The Diversity Question
Can precision medicine help solve the problem of inadequate diversity in medical research?
By conquering mountains of medical data — particularly regarding genetic differences — scientists can reach new heights in understanding every individual’s health. That is the big, basic idea behind precision medicine.
Differences in health sometimes are encoded in DNA — and variations in the human genome can cluster by ethnicity or geographical origin. Sickle cell disease is more likely to affect African-Americans, for example, while a subtype of breast cancer is more common in those of Ashkenazi Jewish descent than in the rest of the population.
Yet the scientific community rarely has made diversity a priority for medical research. Racial and ethnic minorities make up nearly 40 percent of the U.S. population, but clinical trials have historically enrolled Caucasian men more than any other group. Since 1993, less than 2 percent of studies funded by the National Cancer Institute included sufficient minorities, according to National Institutes of Health (NIH) criteria.
The NIH and others are starting to address the problem, but, in the meantime, much of the clinical research that informs treatments does not necessarily apply to female or minority patients.

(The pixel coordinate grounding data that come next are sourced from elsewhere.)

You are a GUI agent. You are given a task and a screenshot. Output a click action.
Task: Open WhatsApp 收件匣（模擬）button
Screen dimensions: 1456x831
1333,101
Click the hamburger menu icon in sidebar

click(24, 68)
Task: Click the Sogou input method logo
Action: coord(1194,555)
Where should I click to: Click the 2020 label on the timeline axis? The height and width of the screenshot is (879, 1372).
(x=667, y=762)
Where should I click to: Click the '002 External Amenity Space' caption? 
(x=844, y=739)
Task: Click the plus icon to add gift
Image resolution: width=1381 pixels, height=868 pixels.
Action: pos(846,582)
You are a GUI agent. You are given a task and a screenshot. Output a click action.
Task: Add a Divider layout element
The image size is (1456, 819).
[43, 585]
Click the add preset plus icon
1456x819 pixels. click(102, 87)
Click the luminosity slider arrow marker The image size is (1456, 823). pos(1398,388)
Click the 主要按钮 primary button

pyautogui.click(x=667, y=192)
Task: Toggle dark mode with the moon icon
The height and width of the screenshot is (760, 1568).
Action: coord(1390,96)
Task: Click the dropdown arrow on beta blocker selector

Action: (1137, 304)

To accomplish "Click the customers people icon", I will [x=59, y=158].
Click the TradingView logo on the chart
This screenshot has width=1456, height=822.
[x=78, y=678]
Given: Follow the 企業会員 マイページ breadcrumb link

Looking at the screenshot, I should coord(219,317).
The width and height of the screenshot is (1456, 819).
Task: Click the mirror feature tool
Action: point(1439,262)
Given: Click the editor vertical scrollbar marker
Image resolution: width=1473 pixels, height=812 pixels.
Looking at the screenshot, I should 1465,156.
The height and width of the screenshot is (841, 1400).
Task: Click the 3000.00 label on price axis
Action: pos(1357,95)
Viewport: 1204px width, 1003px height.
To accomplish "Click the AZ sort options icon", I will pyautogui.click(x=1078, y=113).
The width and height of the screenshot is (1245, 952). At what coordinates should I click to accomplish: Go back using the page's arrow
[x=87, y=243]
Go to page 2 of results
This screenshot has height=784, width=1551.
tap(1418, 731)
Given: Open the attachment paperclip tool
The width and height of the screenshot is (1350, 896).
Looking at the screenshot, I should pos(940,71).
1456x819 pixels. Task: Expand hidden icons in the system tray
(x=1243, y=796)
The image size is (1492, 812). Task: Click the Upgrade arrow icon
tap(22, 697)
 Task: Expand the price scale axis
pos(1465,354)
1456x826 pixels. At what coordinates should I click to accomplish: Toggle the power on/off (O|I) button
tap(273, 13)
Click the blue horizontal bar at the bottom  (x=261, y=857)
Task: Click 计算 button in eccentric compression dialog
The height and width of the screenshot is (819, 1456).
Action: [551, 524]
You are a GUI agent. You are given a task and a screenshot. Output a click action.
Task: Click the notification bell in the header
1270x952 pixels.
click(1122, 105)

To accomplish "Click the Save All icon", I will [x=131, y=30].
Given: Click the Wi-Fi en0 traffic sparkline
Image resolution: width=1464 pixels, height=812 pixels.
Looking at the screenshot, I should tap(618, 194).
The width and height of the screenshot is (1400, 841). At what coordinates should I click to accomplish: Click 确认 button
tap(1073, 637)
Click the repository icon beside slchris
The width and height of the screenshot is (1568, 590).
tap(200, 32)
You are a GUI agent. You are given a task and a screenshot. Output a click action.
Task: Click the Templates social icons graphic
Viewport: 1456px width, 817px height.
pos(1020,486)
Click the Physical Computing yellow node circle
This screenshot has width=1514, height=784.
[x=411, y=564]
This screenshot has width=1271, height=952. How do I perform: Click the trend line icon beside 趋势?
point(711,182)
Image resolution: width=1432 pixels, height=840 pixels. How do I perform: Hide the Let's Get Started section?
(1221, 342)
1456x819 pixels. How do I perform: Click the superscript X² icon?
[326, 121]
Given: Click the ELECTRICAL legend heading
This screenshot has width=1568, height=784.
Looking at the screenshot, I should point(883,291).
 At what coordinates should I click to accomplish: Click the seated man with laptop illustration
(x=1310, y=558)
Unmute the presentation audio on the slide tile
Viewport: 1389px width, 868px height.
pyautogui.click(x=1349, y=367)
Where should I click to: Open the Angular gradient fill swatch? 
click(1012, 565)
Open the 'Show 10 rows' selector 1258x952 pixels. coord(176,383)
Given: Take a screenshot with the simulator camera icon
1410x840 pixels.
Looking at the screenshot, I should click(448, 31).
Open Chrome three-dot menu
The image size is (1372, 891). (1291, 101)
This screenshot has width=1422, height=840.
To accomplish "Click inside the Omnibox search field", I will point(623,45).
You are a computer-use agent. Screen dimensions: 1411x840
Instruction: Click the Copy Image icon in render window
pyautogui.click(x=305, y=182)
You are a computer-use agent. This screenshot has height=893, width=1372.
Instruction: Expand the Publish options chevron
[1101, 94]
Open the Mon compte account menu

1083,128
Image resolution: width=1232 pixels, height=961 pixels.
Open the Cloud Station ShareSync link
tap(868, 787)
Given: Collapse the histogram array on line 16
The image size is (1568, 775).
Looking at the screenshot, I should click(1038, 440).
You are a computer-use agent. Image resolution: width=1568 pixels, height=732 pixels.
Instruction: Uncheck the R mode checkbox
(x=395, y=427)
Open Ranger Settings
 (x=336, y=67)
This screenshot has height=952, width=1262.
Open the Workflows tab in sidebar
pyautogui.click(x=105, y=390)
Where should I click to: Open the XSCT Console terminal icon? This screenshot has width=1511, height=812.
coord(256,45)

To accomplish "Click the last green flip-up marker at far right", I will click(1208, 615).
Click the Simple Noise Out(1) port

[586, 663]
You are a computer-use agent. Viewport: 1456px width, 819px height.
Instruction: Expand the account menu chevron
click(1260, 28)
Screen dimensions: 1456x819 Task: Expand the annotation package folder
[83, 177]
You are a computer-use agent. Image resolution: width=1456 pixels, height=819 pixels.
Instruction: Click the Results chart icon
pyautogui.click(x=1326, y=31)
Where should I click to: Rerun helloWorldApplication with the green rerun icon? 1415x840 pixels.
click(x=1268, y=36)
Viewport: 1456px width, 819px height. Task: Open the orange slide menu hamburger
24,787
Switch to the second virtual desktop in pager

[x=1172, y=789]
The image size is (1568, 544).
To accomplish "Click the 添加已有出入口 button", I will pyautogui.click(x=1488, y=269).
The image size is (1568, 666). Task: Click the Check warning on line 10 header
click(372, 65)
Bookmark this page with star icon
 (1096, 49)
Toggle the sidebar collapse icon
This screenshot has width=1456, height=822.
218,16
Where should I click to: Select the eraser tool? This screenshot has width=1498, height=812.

Trans-ethnic studies encompassing the full sweep of the human population simply equal good medicine — and this is truer than ever in the age of precision medicine. One of precision medicine’s greatest tools is the powerful data analysis that captures and sifts through millions of health details, seeking connections. In this way, the practice of precision medicine may contain its own solution: Technology has made it easier than ever to tap into the complexity of all humankind.